US is a must if you run a SaaS startup

Pawel Chudzinski
Point Nine Land
Published in
2 min readNov 1, 2014

United States is a big country. However, the world outside of it seems so much bigger. The US does not even account for 5% of global population. It is an economic powerhouse, but it generates “only” just over 20% of the global GDP and the EU is bigger than the US in GDP terms.

Thus, one would think that it is a perfectly good strategy to focus on building startups outside of the US. Many entrepreneurs do that and are very successful, especially in areas that have a very strong local component. A highly interesting, Berlin-based case for this is Rocket Internet, who build big businesses, esp. in the ecommerce space, in geographical markets where American companies are late to the game.

This logic does not apply in software though. In software, and especially in SaaS, products go global on day one and frequently see a strong pull (and competition) from the US. The reason for this is that US is a massive software market.
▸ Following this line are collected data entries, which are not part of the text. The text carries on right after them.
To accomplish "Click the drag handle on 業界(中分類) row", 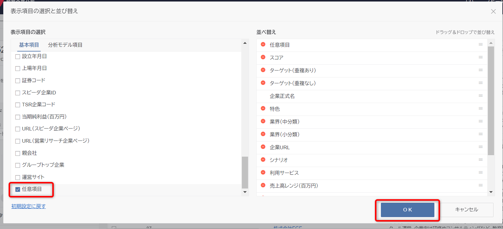I will click(480, 121).
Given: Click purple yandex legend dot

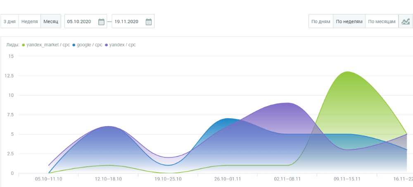Looking at the screenshot, I should pos(107,45).
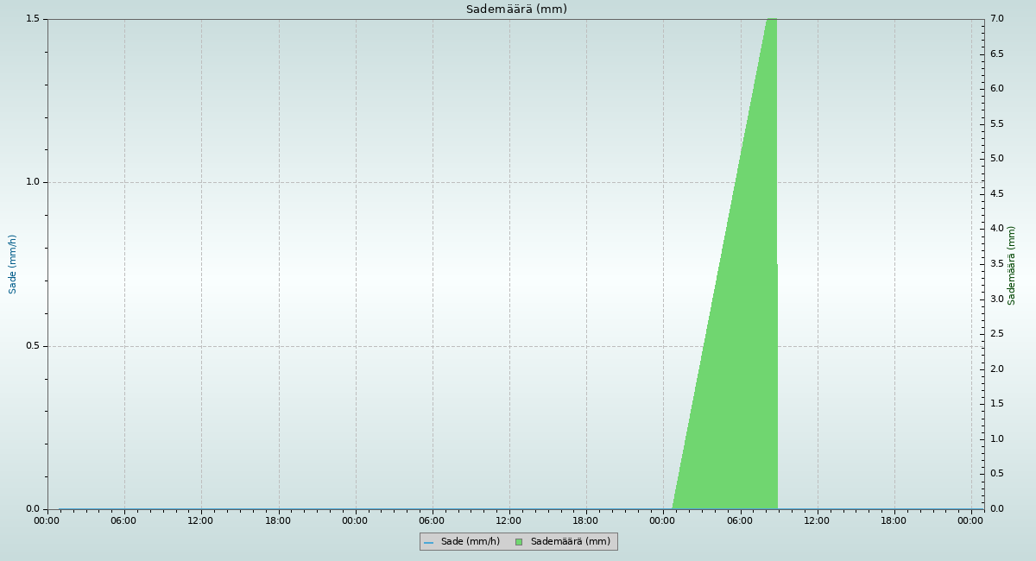Click the green Sademäärä legend swatch
This screenshot has height=561, width=1036.
(x=519, y=542)
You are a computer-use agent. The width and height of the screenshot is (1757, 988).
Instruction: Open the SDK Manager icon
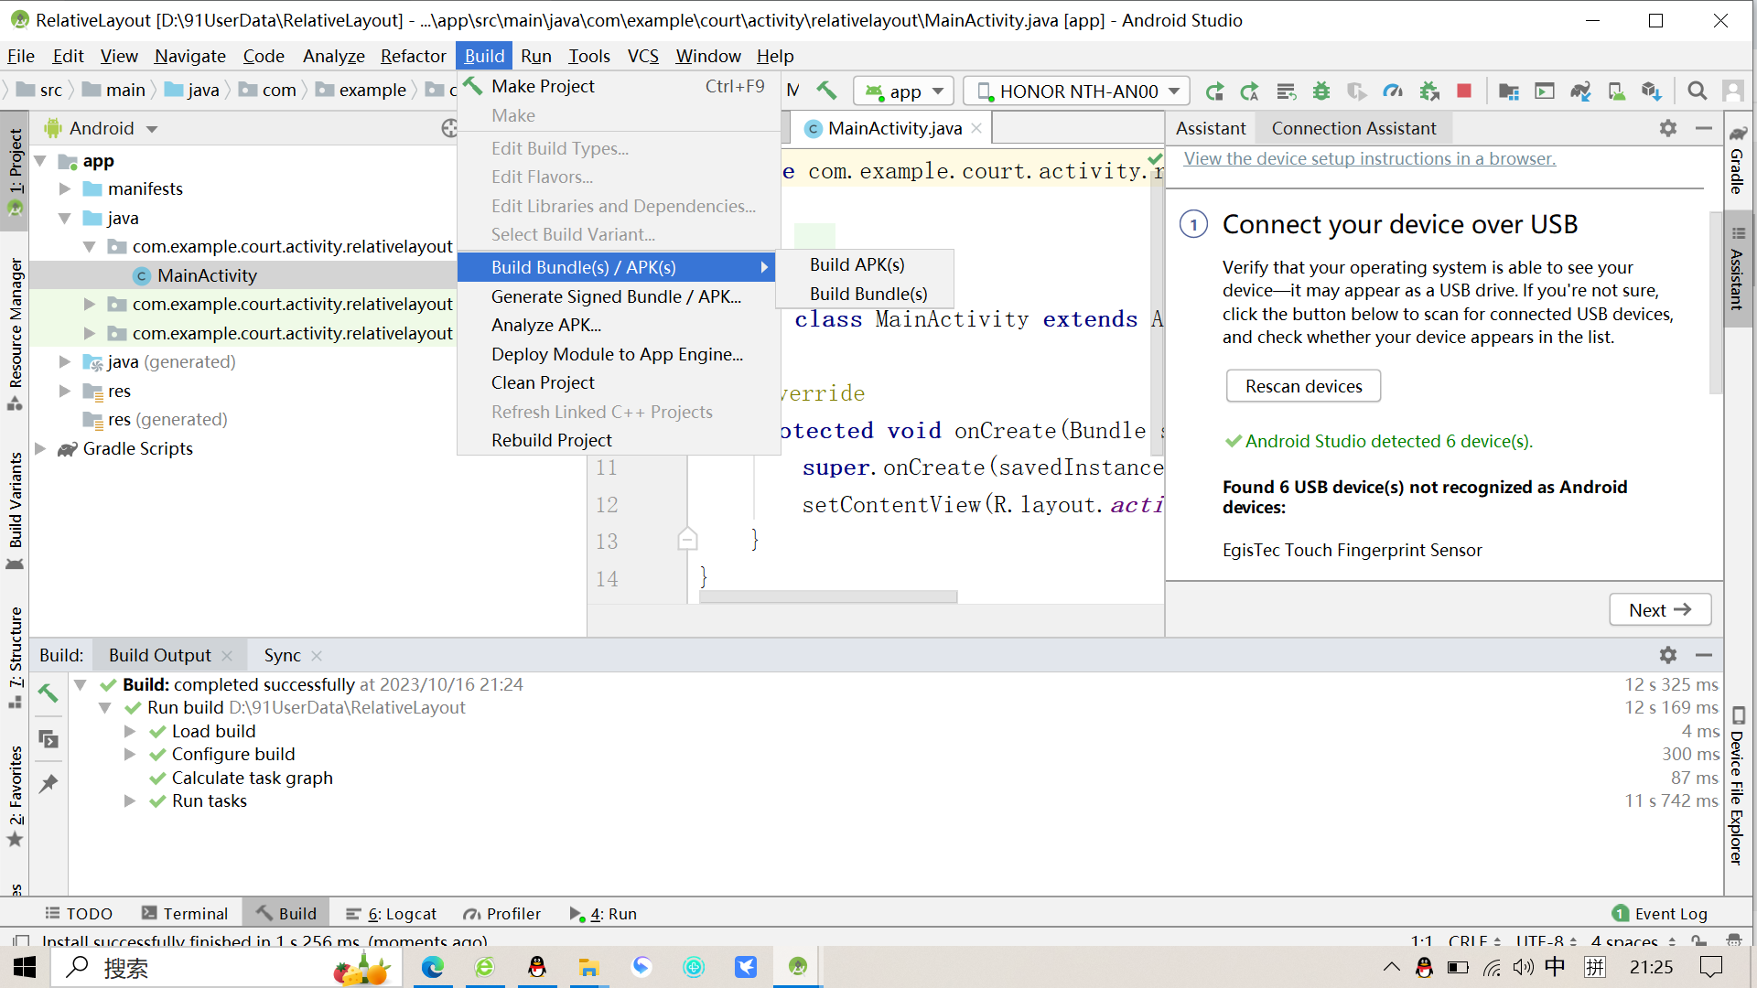[1651, 91]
It accounts for almost 50% (!) of global software spend (depending how you look at it and which stats you want to believe, the number is somewhere between 40% and 50%). In SaaS, the number is estimated to be even around 60% (!!!).

Source: SaaS Report by Siemer.

With the US software market being so big, you probably cannot build a big software business if you are not successful in the US. The US market is a must, unless your software is heavily entrenched in the local ecosystem.

Consequently, almost every SaaS startup needs to think through how they are going to tackle the US market. We encourage our SaaS companies to think strongly about the US and many of them are very successful there. Also, we try to spend time in the United States (the article is not very accurate, unfortunately) and build relationships so as to best help our companies in their efforts to expand into North America.

Here come a few links to resources on the structure of the global software market: 1, 2 and 3.

Originally published at pawel.ch.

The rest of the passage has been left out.